Всё это заняло полчаса. Таковы были факты. Почему она была так мила, нарастающе мила со мной к концу разговора? Я, между прочим, давно уже научился отсекать второстепенное, выделяя лишь то, что мне нравилось, и, следовательно, было мне необходимо. Таким образом я перешел к анализу. Мила... Призрак старой, более духовной жизни в моем лице? Учтивость - в ответ на мою? Возможно, просто моё обаяние? Или эйфория человеческого общения, столь редкого в наши дни?
"Эйфория скоро пройдет, - напряженно думал я, возвращаясь с вокзала. - У неё, по крайней мере."
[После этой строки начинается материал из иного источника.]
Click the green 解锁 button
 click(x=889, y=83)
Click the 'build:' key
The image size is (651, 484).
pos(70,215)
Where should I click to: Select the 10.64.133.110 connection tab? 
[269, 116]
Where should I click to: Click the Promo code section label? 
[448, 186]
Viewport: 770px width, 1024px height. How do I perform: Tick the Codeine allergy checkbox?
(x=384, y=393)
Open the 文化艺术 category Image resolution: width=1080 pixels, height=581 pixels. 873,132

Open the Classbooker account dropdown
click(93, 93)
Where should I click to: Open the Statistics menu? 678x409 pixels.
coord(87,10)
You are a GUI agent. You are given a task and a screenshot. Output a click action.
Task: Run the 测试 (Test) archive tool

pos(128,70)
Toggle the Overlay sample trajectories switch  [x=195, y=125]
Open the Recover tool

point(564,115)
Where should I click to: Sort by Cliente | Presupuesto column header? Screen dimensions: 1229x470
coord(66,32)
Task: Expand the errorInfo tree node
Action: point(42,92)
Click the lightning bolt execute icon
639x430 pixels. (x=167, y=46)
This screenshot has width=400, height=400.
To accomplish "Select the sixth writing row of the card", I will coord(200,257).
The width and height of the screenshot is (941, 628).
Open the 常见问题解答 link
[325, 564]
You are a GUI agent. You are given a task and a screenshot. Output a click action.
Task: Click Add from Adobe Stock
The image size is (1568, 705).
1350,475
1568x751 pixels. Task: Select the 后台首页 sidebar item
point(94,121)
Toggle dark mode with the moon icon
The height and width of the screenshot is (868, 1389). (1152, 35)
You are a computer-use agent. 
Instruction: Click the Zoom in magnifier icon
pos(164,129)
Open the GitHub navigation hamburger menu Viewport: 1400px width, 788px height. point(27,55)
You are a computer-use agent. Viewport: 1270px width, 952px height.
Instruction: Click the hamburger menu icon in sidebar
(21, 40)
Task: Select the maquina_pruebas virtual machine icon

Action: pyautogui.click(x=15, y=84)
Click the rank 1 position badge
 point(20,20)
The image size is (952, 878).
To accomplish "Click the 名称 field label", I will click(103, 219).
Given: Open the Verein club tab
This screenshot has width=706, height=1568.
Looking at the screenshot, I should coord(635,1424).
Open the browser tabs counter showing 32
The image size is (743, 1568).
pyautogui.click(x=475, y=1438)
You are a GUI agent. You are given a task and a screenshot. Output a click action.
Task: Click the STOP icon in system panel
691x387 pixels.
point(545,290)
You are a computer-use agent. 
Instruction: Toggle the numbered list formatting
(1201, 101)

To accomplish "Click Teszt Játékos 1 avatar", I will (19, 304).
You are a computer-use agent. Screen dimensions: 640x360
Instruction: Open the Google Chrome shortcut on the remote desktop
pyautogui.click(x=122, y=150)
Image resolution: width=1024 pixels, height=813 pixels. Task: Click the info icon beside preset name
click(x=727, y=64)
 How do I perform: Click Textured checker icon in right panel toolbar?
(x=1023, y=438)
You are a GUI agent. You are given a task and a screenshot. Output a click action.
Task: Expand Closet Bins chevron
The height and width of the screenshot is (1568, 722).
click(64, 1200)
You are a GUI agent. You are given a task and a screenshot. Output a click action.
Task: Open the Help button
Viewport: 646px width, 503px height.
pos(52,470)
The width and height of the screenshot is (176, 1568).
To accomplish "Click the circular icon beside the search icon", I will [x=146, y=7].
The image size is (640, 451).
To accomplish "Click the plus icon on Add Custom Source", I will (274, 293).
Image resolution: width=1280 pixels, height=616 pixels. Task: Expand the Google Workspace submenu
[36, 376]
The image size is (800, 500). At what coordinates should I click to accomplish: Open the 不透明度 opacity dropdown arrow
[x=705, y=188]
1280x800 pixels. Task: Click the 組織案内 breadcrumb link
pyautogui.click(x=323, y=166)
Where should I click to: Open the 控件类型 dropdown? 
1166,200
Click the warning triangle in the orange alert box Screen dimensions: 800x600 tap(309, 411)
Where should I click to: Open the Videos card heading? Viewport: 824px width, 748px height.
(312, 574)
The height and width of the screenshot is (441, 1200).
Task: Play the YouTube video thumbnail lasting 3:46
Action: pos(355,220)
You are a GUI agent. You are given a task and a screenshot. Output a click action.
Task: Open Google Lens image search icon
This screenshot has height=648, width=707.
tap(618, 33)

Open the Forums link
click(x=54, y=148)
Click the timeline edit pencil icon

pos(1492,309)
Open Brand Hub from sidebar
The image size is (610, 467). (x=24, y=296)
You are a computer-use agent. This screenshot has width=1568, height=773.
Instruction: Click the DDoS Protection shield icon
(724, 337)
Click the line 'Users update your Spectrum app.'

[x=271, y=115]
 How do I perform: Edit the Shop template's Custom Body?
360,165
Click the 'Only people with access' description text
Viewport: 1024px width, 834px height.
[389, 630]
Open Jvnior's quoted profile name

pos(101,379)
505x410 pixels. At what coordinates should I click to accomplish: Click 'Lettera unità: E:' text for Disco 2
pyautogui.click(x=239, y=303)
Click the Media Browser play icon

Тысячи, миллионы Константинов Уваровых, экстренно собранные в одном теле, скоропостижно радовались, покупали маленькие, оказавшиеся противными, шоколадки, неистово ходили по городу и неслышно для уха непрофессионала цокали мозгами.
А в это время случилось так, что некое божество, ныне курирующее запои и их организаторов, назовём его для краткости и правдивости Богм, лично взял вести моё личное дело. Я, на мой взгляд, являлся если не его докторской диссертацией, то хотя бы возможностью реабилитации его в глазах самых первосортных богов - таких, как зороастрийский бог времени Диван, или Валет (бог, олицетворяющий алчность в иудаистской мифологии ), возможностью получения им звания бога первой категории. Неудивительно, что в моей жизни этому богу было суждено сыграть такую важную роль: я был его последней надеждой. Стоит немного подробнее рассказать о нем на страницах этой книги. Это был бог интересной судьбы, или, как сказали бы раньше, творчество его было неоднозначно. Когда-то он подавал надежды, некоторое время даже был ответственен за планомерное и всестороннее проведение в жизнь первого закона Ньютона, но не оправдал возложенного доверия и, пониженный в должности, долгое время возглавлял вкус майонеза. Ныне он вовсе опустился и проводил свой досуг с нимфой гнилых помидоров, стариком Хотябычем и другими богами старой закваски.